11,12f. Arpachschad war 35 Jahre alt und zeugte Schelach und lebte, nachdem er den Schelach gezeugt hatte, 403 Jahre und zeugte Söhne und Töchter.

Luther übersetzt "nachdem er den N. gezeugt hatte" schlicht mit "danach", und zwar in allen acht Versen. [15]

In der Lutherbibel lassen sich zahlreiche Stellen finden, an denen Luther gekürzt hat. Auch wenn bei manchen davon auszugehen ist, dass eine andere Textgrundlage vorlag, so ist doch sicher, dass Luther ganz bewusst – und ganz selbstbewusst – Textstellen nicht übersetzt hat, die ihm inhaltlich nicht erforderlich erschienen.

Fazit:

Luther hatte den Mut und die Fähigkeit, bei seiner Bibelübersetzung Sachverhalte zu verdichten und Unwesentliches zu vernachlässigen. Auch das, scheint mir, brauchen wir bei unserem reformatorischen Theologie-Treiben bis heute. Gerade wenn es Theologinnen und Theologen darum geht, in einem pluralen und säkularen Europa die Gottesfrage wachzuhalten und den Bedeutungsinhalt von "solus Christus" verständlich zu machen, dürfen sie sich nicht in Nebensächlichkeiten verlieren. 

Allerdings halte ich dieses 5. Methodische Kriterium im Blick auf Bibelübersetzungen für problematisch.
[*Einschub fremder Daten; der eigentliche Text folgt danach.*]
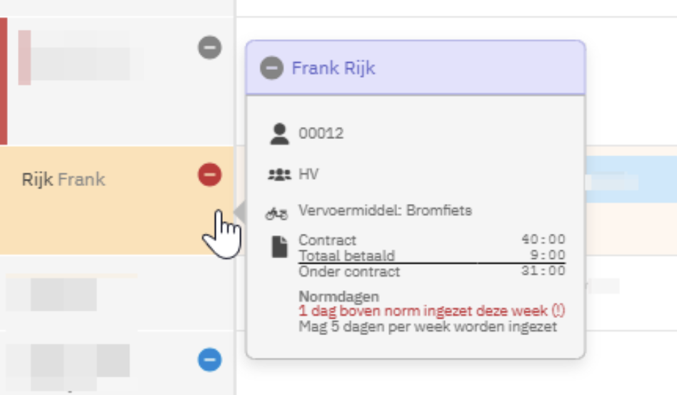Click the document icon beside Contract
Screen dimensions: 677x395
pos(280,247)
Persönlich meine ich: das geht eigentlich gar nicht. Bibelübersetzungen sollen ja nicht nur "Christum treiben", sondern auch eine zutreffende Wiedergabe der Urtexte sein.

7. Schluss

Die Arbeit an der Übersetzung der Lutherbibel hatte schon vor dem 31. Oktober 1517 begonnen. Und sie ist bis heute weiter gegangen und wird wohl nicht zum Abschluss kommen. Sicher gab es Um- und Irrwege. Und sicher wird es bei aller weiteren Übersetzungs- und Revisionsarbeit auch in Zukunft Um- und Irrwege geben. Davor ist kein Theologie-Treiben sicher. Aber die fünf methodischen Ansätze, die für Luthers Arbeit wichtig waren, können bis heute helfen, zielführende Wege zu finden.
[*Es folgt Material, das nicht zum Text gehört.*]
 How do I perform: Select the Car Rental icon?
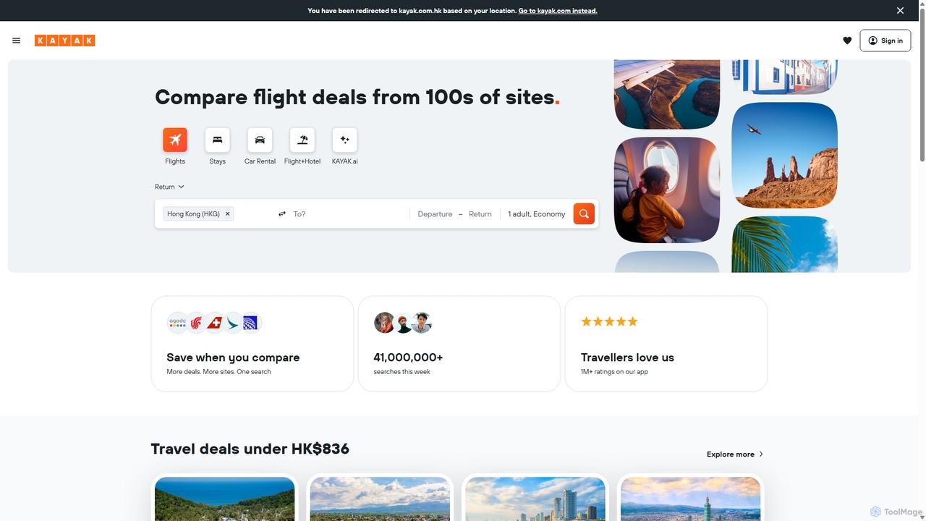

Reformatorische Kirchen treiben Theologie  

  • in einem Prozess, der auch über 2017 hinausgeht;
  • mit dem Mut und der Offenheit, andere Fähigkeiten und fremdes Fachwissen anzuerkennen und dort zu übernehmen, wo dies sinnvoll und zielführend ist; als Teamarbeit;
  • mit der Bereitschaft für Korrekturen von außen und von innen;
  • mit dem Mut und der Fähigkeit, Sachverhalt zu verdichten und Unwesentliches zu vernachlässigen.

Gedenken ist nach jüdisch-christlichem Verständnis kein Rückblick auf ein Geschehen, das abgeschlossen ist. Gedenken erinnert vielmehr an ein Geschehen, das über die Gegenwart in die Zukunft wirkt.

In diesem Sinn wollen wir 2017 an die Reformation gedenken und das Reformationsjubiläum feiern. Und in diesem Sinn habe ich der Arbeit an der Lutherbibel gedacht. Luthers Arbeit an der Übersetzung der Bibel wollte dem Wort und dem Willen Gottes auf der Spur bleiben. Und das will reformatorische Theologie bis heute. Sie will erkennen und sie will bekennen, "was Christum heute treibet". Oder um es mit Bonhoeffer zu sagen "Wer Christus heute für uns eigentlich ist"[16] .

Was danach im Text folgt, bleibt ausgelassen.